**Your assignment:**
Restate all the data word for word and omit the pictures.

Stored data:
· · ·

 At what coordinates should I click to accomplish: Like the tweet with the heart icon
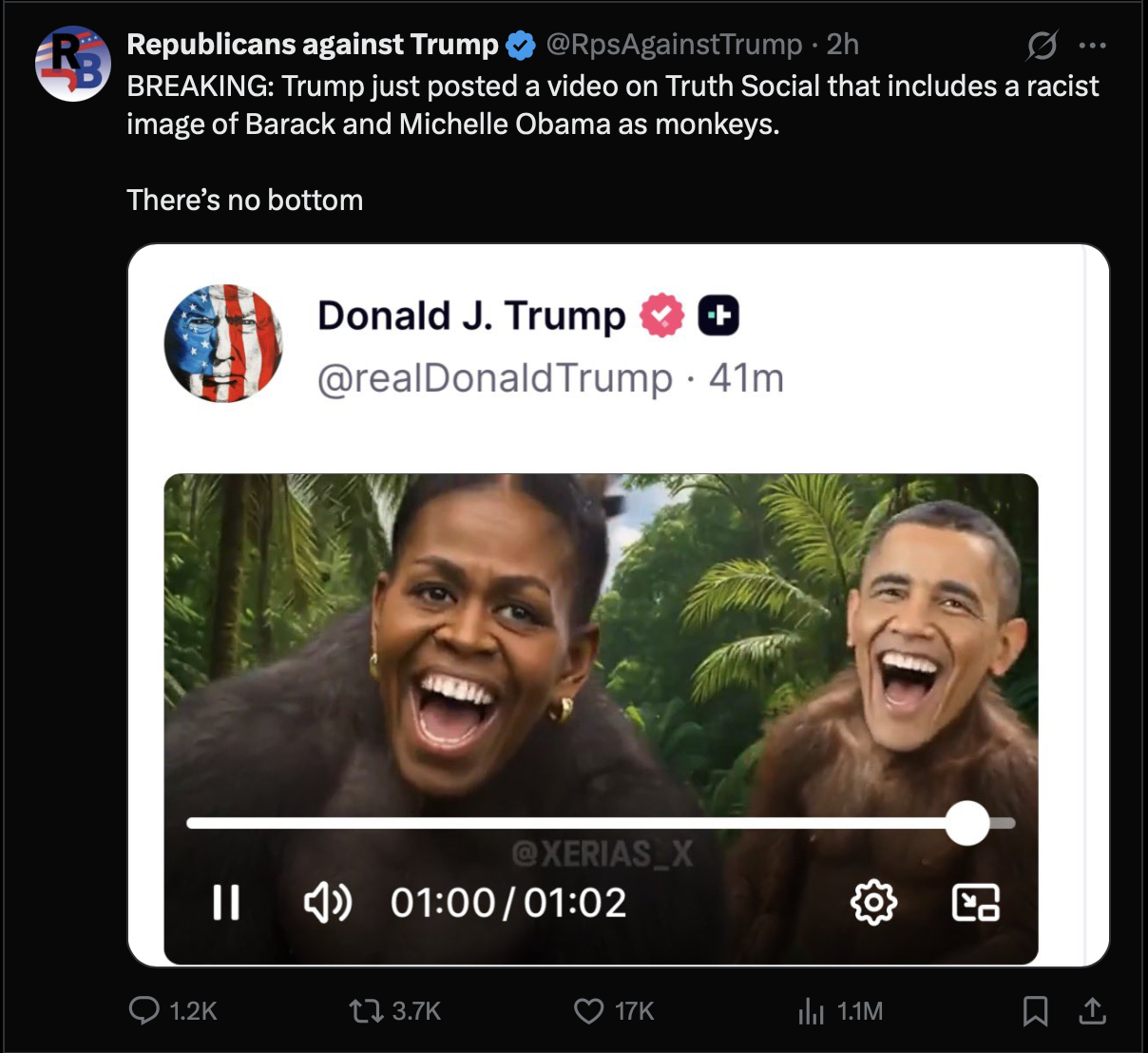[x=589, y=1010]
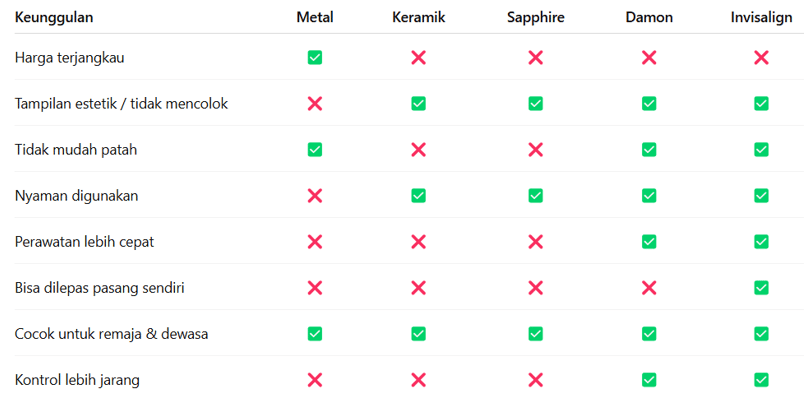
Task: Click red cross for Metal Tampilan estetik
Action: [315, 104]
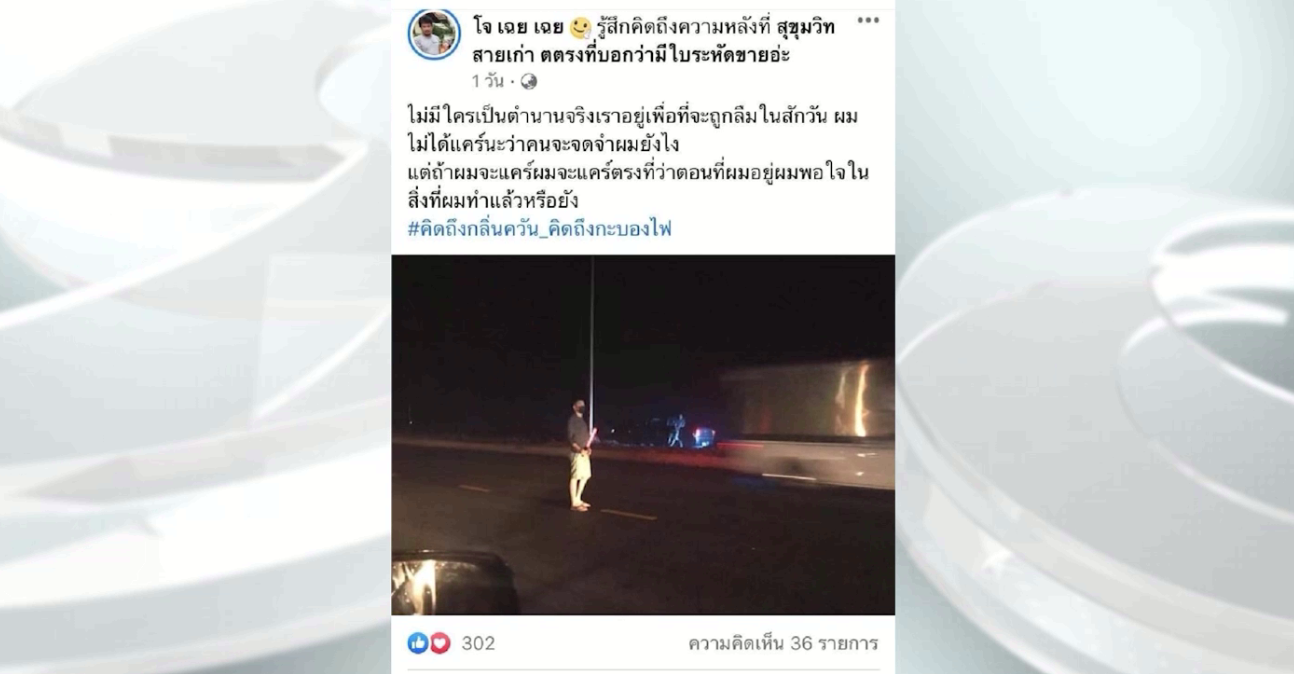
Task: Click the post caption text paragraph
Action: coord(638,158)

· · ·

**Expected answer:**
 At what coordinates should I click to accomplish: Like the tweet with the heart icon
[x=589, y=1010]
Task: Click red cross for Metal Tampilan estetik
Action: [315, 104]
Task: Click the post caption text paragraph
Action: coord(638,158)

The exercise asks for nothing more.